-- Opening Marker --
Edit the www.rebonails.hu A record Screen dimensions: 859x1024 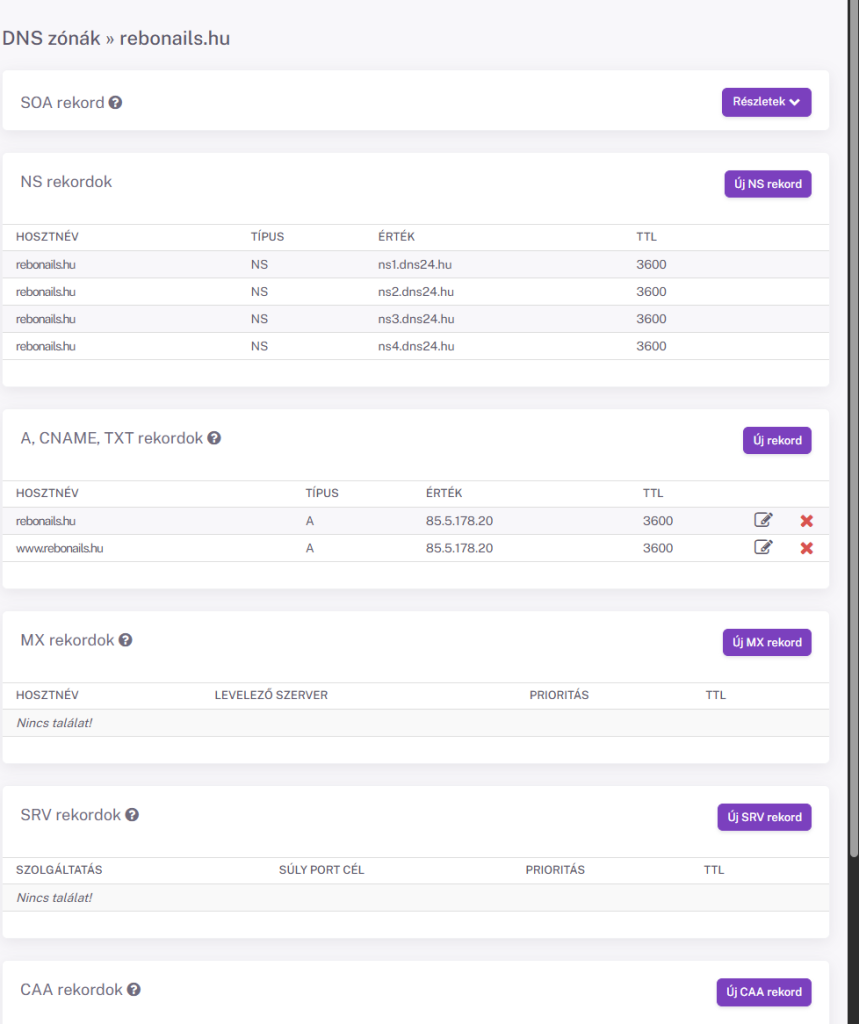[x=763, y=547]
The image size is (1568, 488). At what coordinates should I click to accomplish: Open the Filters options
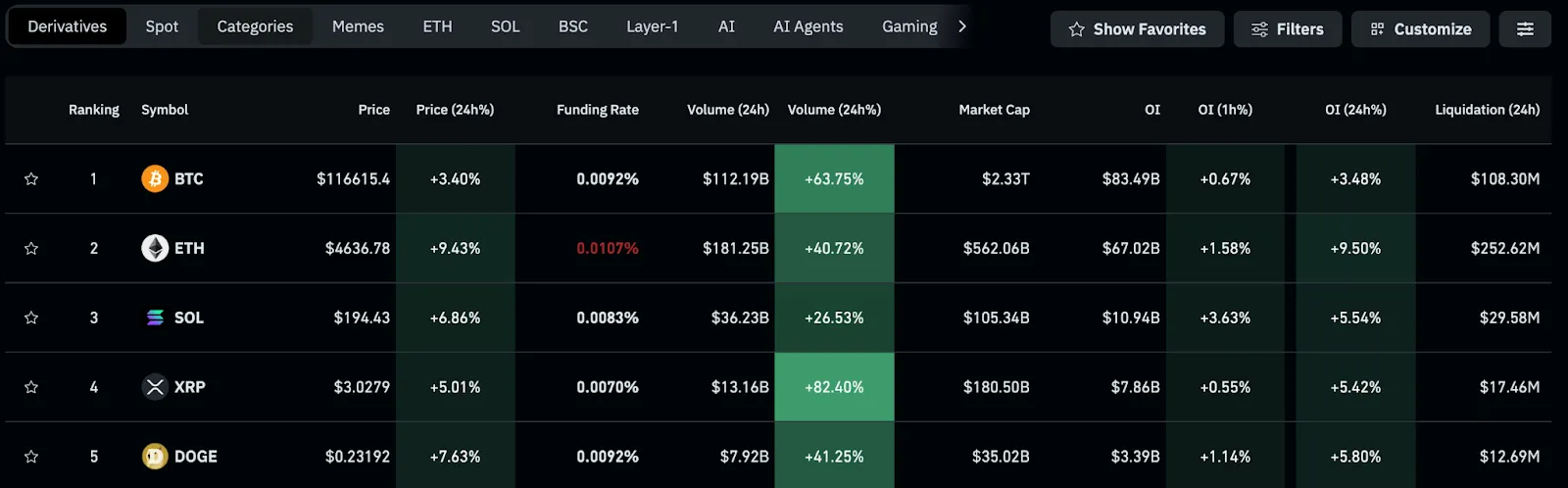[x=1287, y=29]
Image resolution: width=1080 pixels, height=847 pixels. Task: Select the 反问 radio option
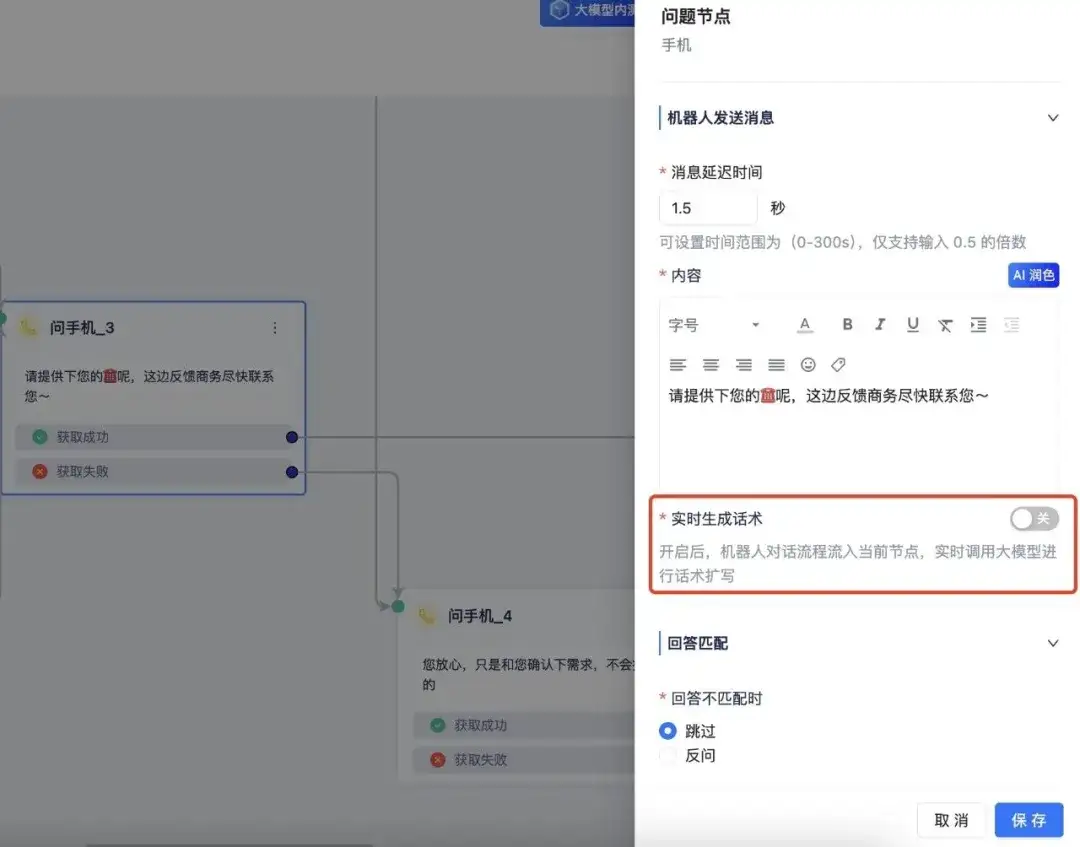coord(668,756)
-- Closing Marker --
Assigned task:
Output exactly the lines from the one that has "The image size" through the end of the data. Do not include pictures.

Exercise solution:
The image size is (1568, 488). At what coordinates should I click to accomplish: Open the Filters options
[x=1287, y=29]
Image resolution: width=1080 pixels, height=847 pixels. Task: Select the 反问 radio option
coord(668,756)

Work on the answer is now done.